Ten Things That Make a Perfect Nanny Family MatchDecember 30, 2013 | in Nanny
Although you might hope to make a Banks’-like Poppins list of desirable nanny traits, checking off each and every want and whim in your prospective childcare pro is about as likely to happen as your ability to jump through a painting and dance with penguins. Some things are deal breakers, some things would just be nice, but going in with a strong idea of what you need vs. what you want is the best way to find the perfect match for your family.
Consider these 10 things when meeting your own potential Poppins:
Although any professional nanny is expected to follow a family’s wishes when it comes to discipline, an instinctual and natural response is bound to be both made by the nanny and felt by the child. It’s important that you are on the same page, so ask what her personal philosophy is.
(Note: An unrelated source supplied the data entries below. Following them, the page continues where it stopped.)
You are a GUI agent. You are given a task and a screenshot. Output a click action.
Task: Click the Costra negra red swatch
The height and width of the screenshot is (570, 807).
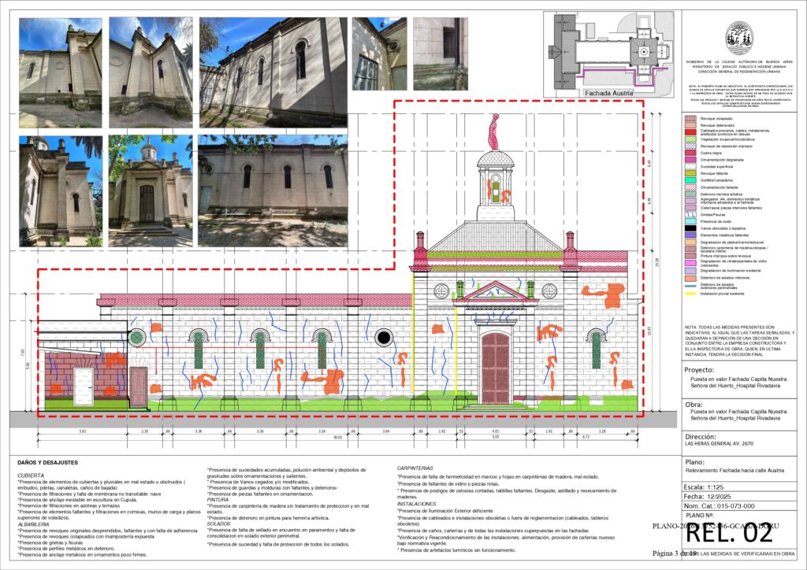coord(689,153)
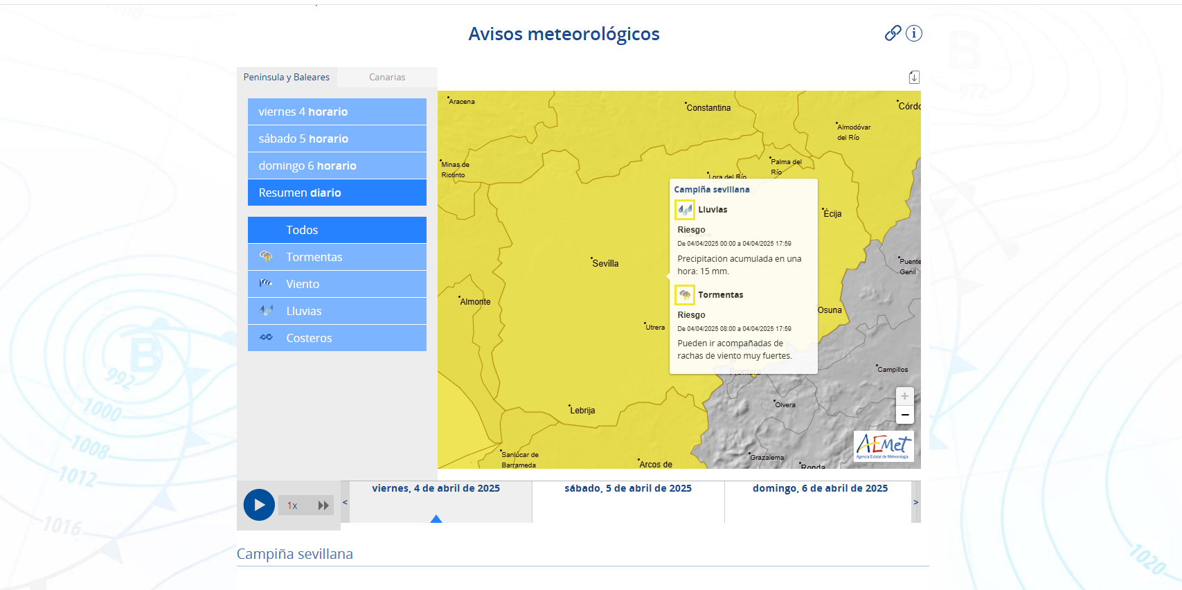Show only Costeros warnings
Viewport: 1182px width, 590px height.
[337, 338]
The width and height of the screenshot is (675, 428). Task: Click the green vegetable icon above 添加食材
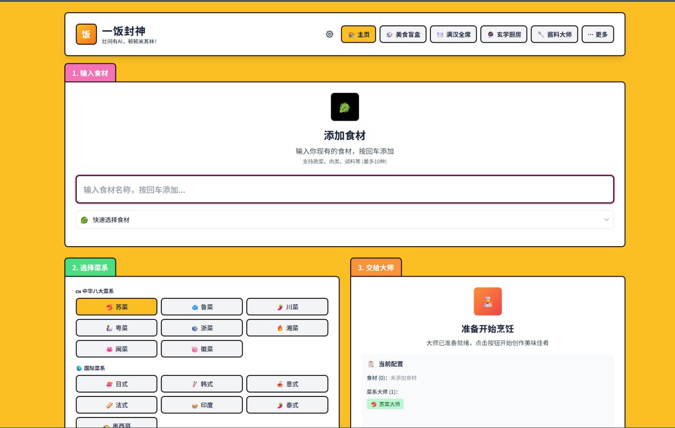(x=345, y=107)
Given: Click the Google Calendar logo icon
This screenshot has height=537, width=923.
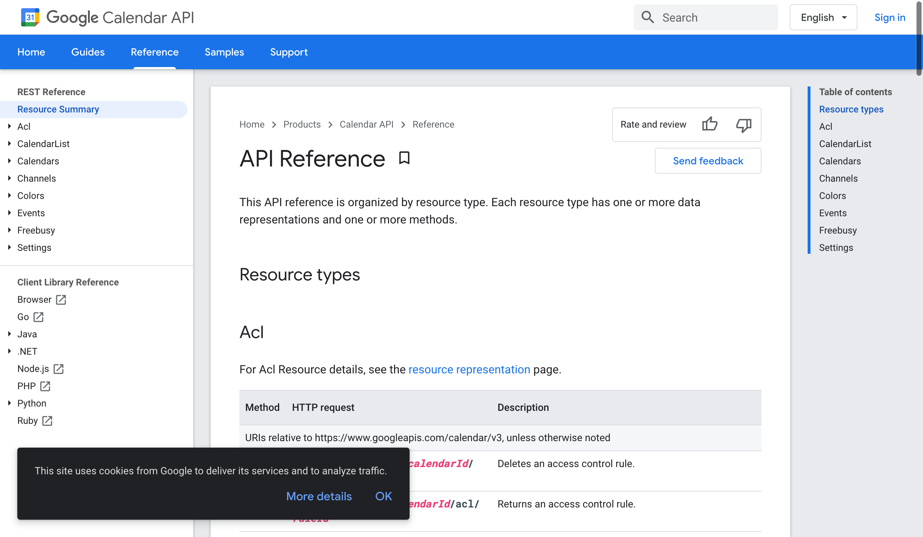Looking at the screenshot, I should pos(30,17).
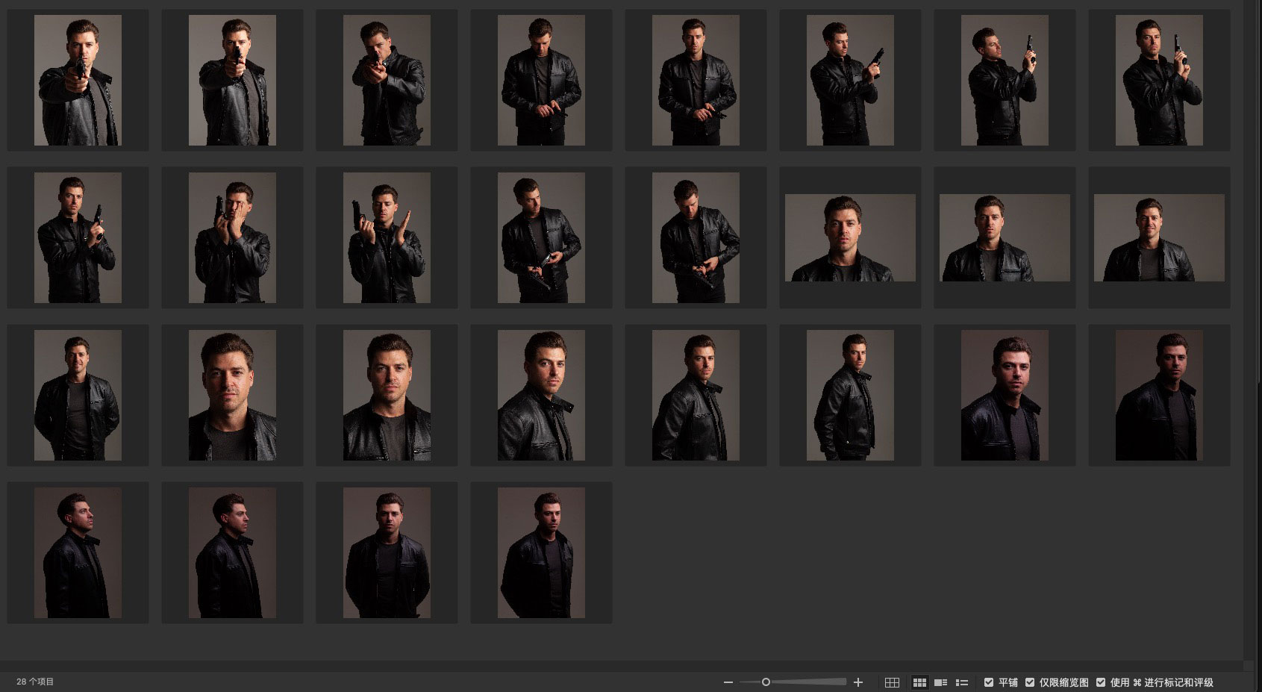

Language is important to take into consideration if your nanny is foreign-born or comes from a culture that speaks another language. Perhaps you’re thrilled at the prospect of your young children learning a new language and want to seek someone out who will be willing to share, or you maybe you’re concerned that very young children just learning to talk might become confused. One overriding need is that you feel comfortable with your own level of communication with the nanny.
In addition to discipline, attitudes and ideas about what is right and wrong will shine through. As your children bond with their nanny, that influence will also grow. This could be seen as an opportunity to teach about tolerance and understanding others’ points of view, but it’s also good to know ahead of time if the person about to spend time with your children has any strong opinions that might filter down to the kids, whether intentionally or unintentionally. Issues like divorce, same sex relationships, religion, exposure to sex or violence in media, etc. could be sensitive topics.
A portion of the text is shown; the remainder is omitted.